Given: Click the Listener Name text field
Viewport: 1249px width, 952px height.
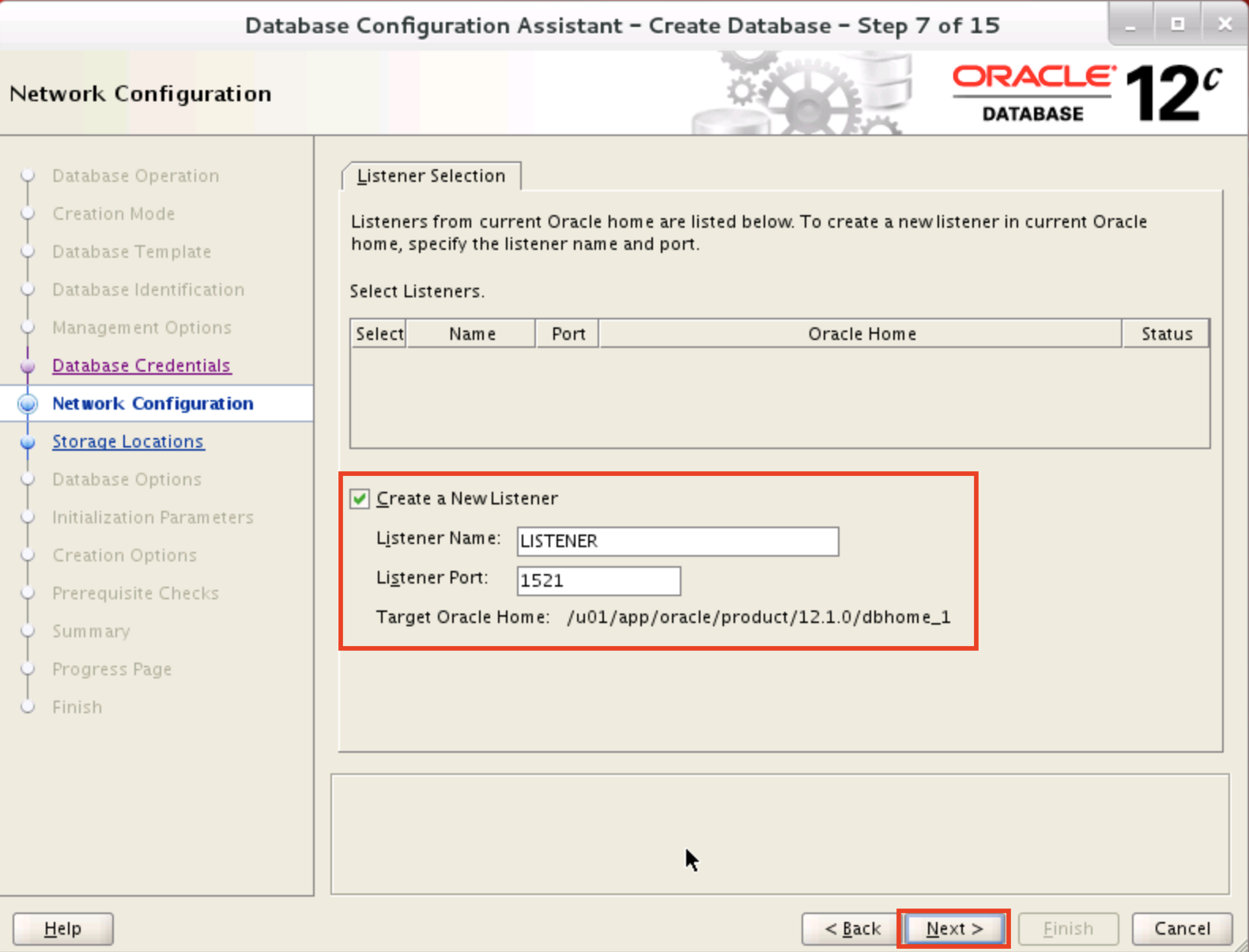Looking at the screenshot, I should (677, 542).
***
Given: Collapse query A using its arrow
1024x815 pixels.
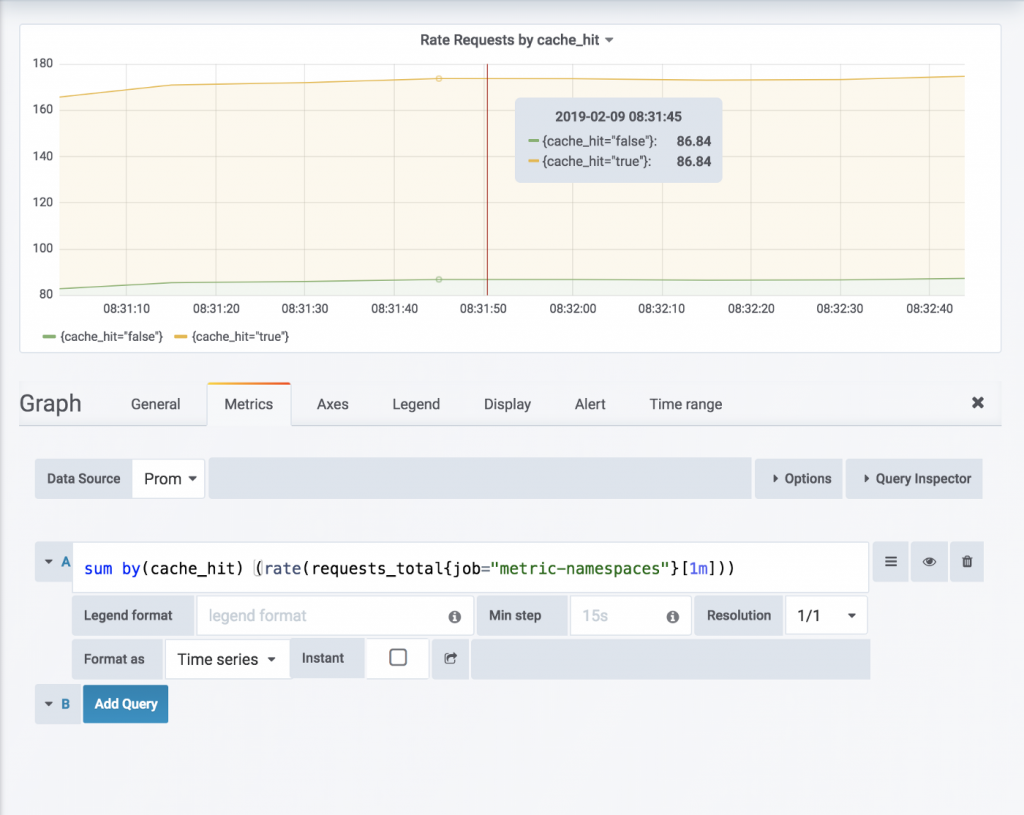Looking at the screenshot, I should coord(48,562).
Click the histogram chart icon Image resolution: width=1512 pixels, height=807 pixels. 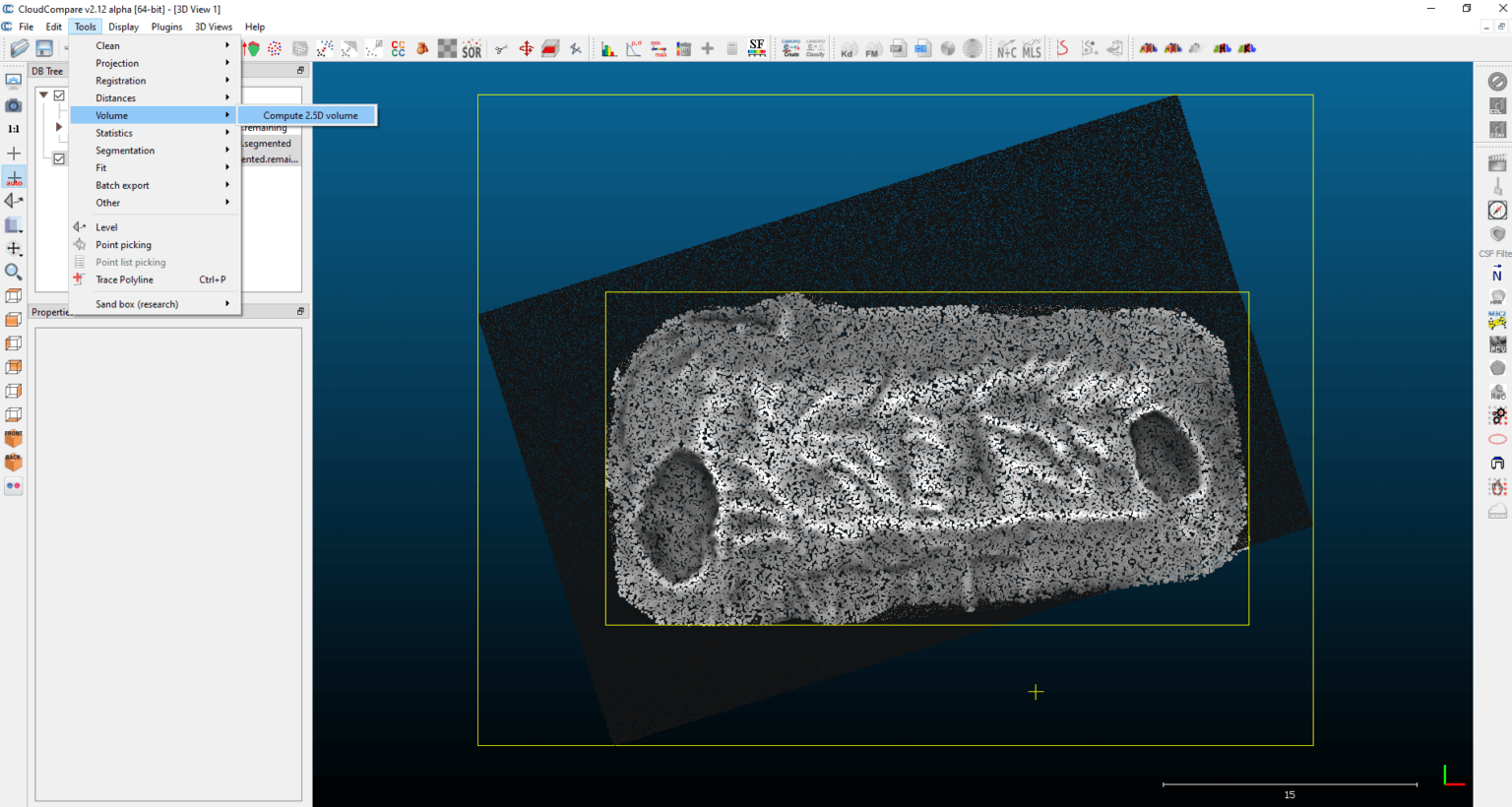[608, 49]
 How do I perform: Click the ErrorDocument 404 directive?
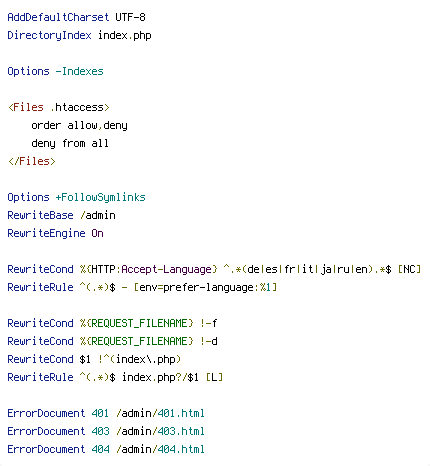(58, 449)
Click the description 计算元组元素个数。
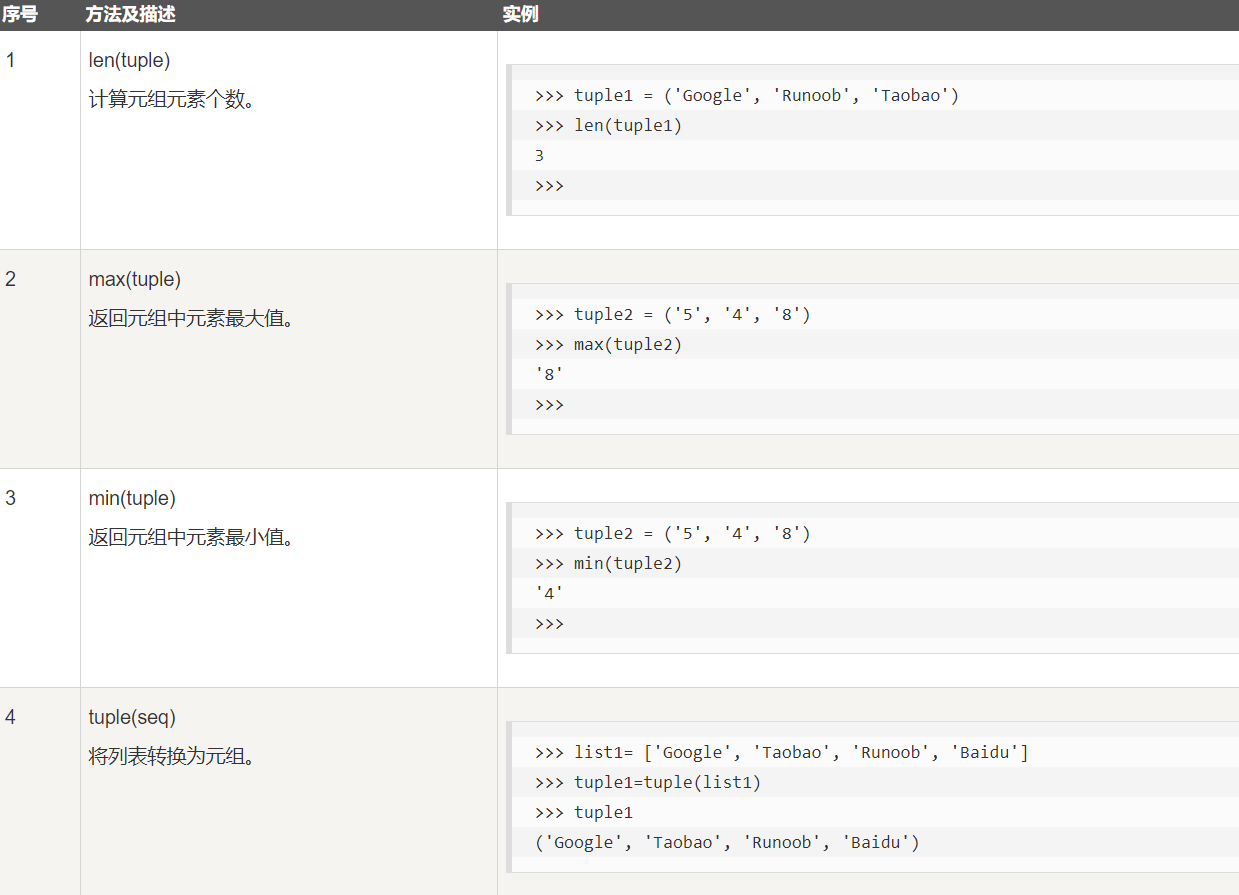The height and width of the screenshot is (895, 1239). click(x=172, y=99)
***
▶ EXERCISE PROMPT:
In the listing above, count the lines where the string "Given" occurs, then give that count and nothing else.

▶ WORKED SOLUTION:
2